Para tentar tirar a Grécia do buraco - e evitar que todos os 17 países da zona do euro acabassem arrastados pelos gregos - a União Europeia, o Banco Central Europeu e o Fundo Monetário Internacional impuseram reformas e condições duras, em troca de dinheiro e redução de dívida. Mas, no último pacote de fevereiro, que exigia a demissão de 15 mil funcionários públicos, os gregos nas ruas viraram a mesa. O governo de coalizão caiu. Uma eleição parlamentar foi convocada para o último dia 6. Resultado: os dois maiores partidos políticos - o conservador Nova Democracia e o socialista Pasok - foram massacrados. O primeiro obteve apenas 18,9% de votos, e o segundo, meros 13,2%. Triunfaram os extremos. Um partido radical de esquerda que rejeita todos os acordos com a União Europeia e os credores - o Syriza - se tornou a segunda força política, com 16,8% dos votos. Já a extrema-direita neonazista do Aurora Dourada conquistou quase 7%.

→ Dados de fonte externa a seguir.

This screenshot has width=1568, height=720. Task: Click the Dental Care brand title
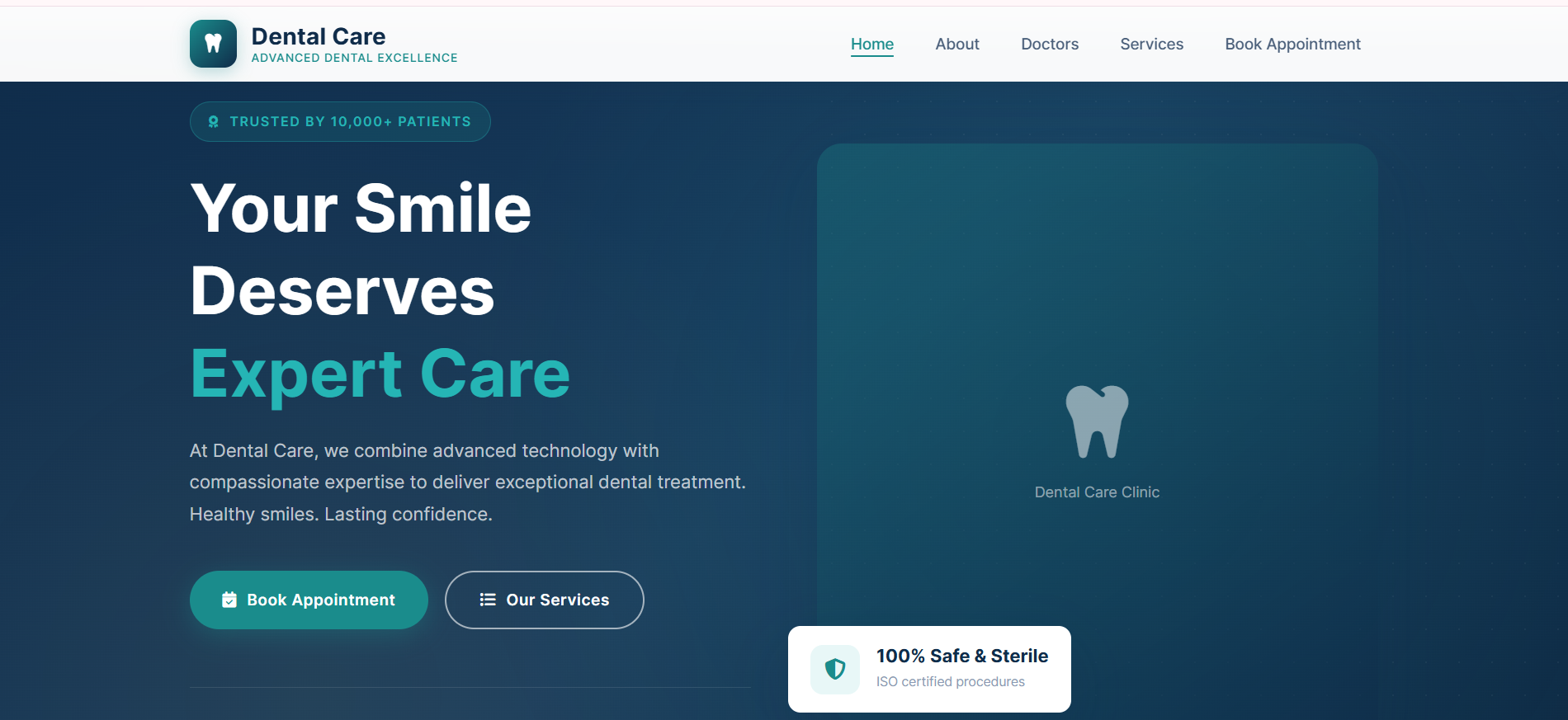click(319, 36)
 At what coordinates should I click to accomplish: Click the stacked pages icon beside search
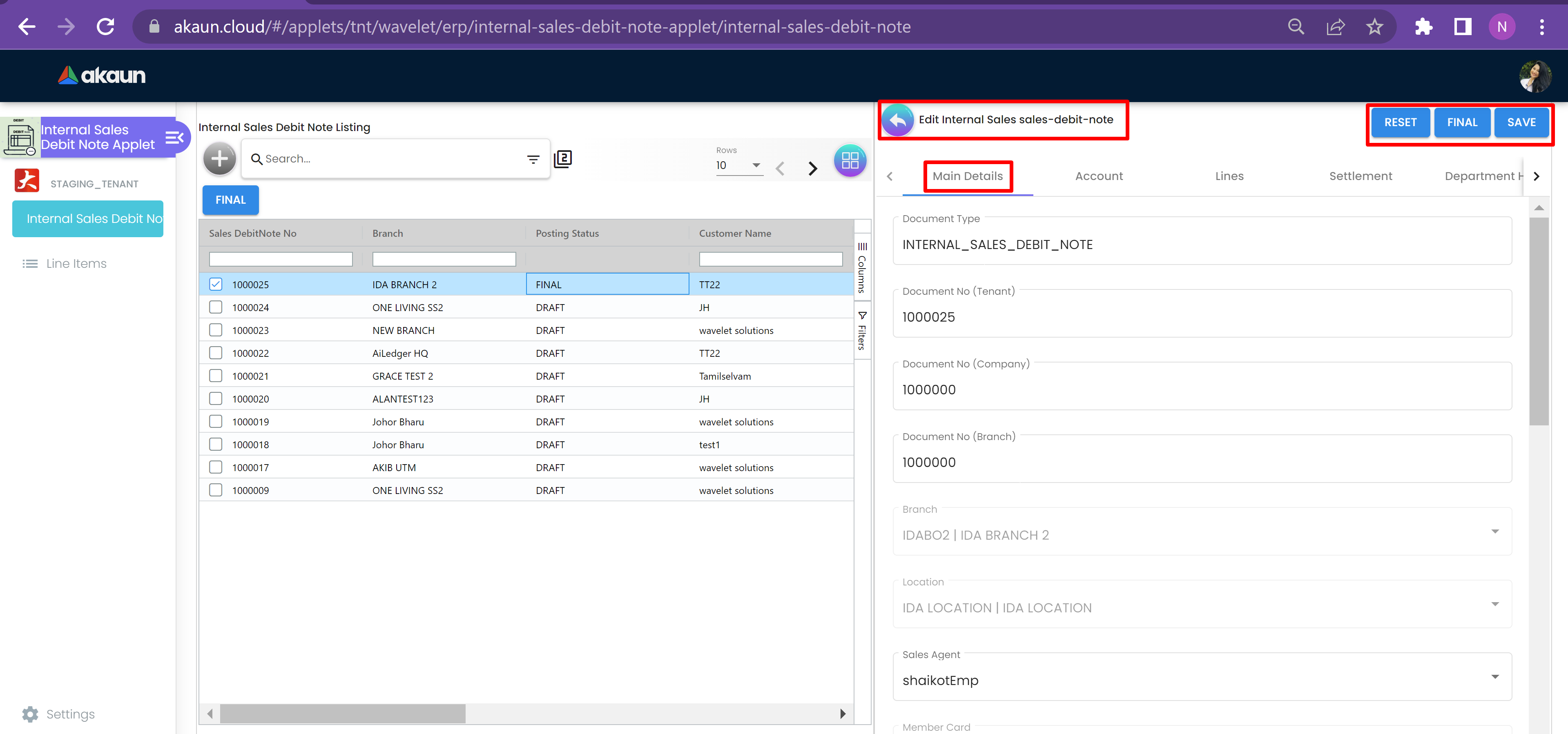coord(563,159)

Com os mercados e a Europa agora ameaçando deixar o país afundar sozinho, caso não cumpra as exigências, a Grécia virou um navio à deriva: em uma semana, três tentativas de formar um governo de coalizão fracassaram, deixando o país na rota quase segura de uma nova eleição dentro de um mês. E enquanto a classe política se desentende sobre o que fazer - ficar ou sair do euro, seguir ou não os acordos com a Europa - gregos que tinham pouco e agora perderam tudo, como a cozinheira Mirsini Demertzi, se radicalizam.
- Prefiro a ditadura! Democracia querem os grandes, para proveito próprio. A Grécia vai falir - vaticina Mirsini, 44 anos, desempregada desde 2008.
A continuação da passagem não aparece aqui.